Ele estava talvez há tempo demais na América para ainda sentir-se profundamente comprometido com os destinos da guerra na Europa. Quando chegara ao país em 1933 e se naturalizara norte-americano, encarara seu trabalho como de infiltração para o novo governo alemão, que já antevia que em algum momento seu caminho cruzaria novamente com o dos EUA, como ocorrera em 1917. Nos anos seguintes, contudo, passara a se ver mais como um espião industrial mesmo. Trabalhava para um concorrente do país onde residia, e por isso recebia um salário; um gordo salário, aliás.

- Espere... eu havia falado em pessoal essencial, mas esqueci de citar uma categoria - lembrou subitamente o representante da Chevrolet. - Você é vendedor itinerante, não é?

- De fato - acedeu. - Posso me enquadrar nas exceções?

- Creio que sim. Preciso falar com meu gerente, mas é quase certo que consiga.

Acabou fechando negócio num Chevrolet "Blackout Special" 1942, onde todos os cromados haviam sido substituídos por detalhes pintados. Economia de guerra.

Foi esta, aliás, a última alegria que teve no ano, pois logo em seguida, a Abwehr - o serviço de informações do exército alemão ao qual estava subordinado - informou-lhe via rádio que decidira levar a cabo uma extensiva missão de sabotagem na América, partindo das informações que ele compilara nos meses anteriores a Pearl Harbor.
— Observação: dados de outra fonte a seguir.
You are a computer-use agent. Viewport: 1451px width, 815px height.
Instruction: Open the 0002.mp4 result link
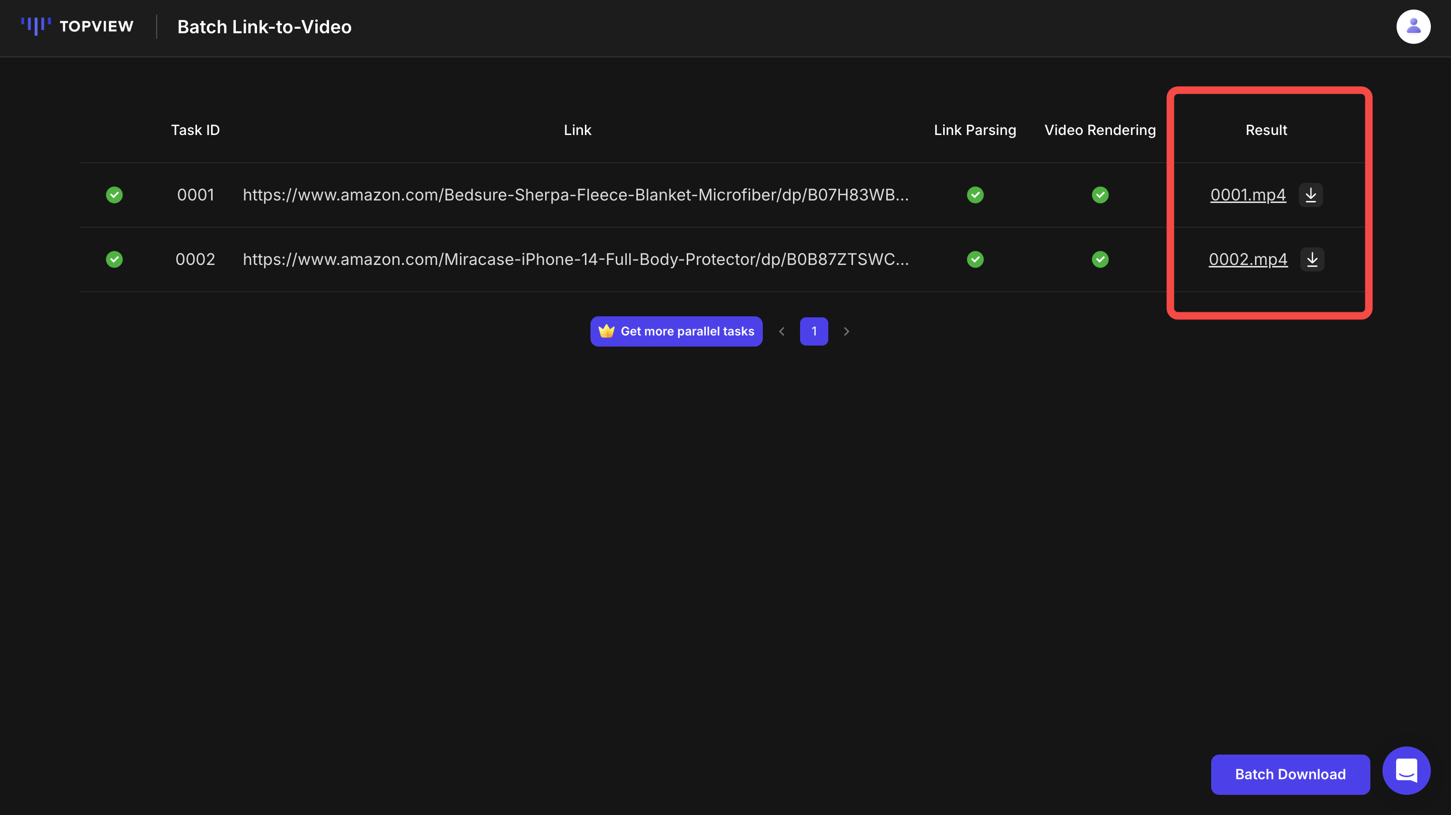pyautogui.click(x=1248, y=259)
Tentara dissuadir seus superiores da execução da tarefa, principalmente ao saber quem dela faria parte; nenhum dos oito homens recrutados possuía qualquer experiência prévia em ações de sabotagem, e o único critério parecia ter sido o fato de que haviam residido nos EUA em algum momento dos anos anteriores, ou eram cidadãos naturalizados - como ele.

Temendo justamente que por qualquer falha no desenvolvimento do plano acabasse sendo desmascarado, solicitou não ter qualquer espécie de contato com os sabotadores enquanto estivessem em solo americano. As informações que havia levantado deveriam ser suficientes, enfatizou.

Seus superiores pareceram interpretar sua reação como falta de amor à pátria; dez anos na América talvez o houvessem amolecido, reclamaram. Mesmo com o fracasso espetacular da missão de sabotagem batizada como Operação Pastorius, tendo os oito espiões sido rapidamente capturados pelo FBI, sem infligir qualquer dano ao parque industrial norte-americano, nenhum crédito lhe foi dado pelos alertas dados. Na última mensagem criptografada que recebera, haviam lhe informado que uma nova ação estava sendo planejada, e que para isso, uma agente estaria sendo enviada de Berlim para supervisionar o trabalho dele.

Não houve tempo para protestos. Quando recebeu a mensagem, a agente já estava a caminho num submarino, no meio do Oceano Atlântico.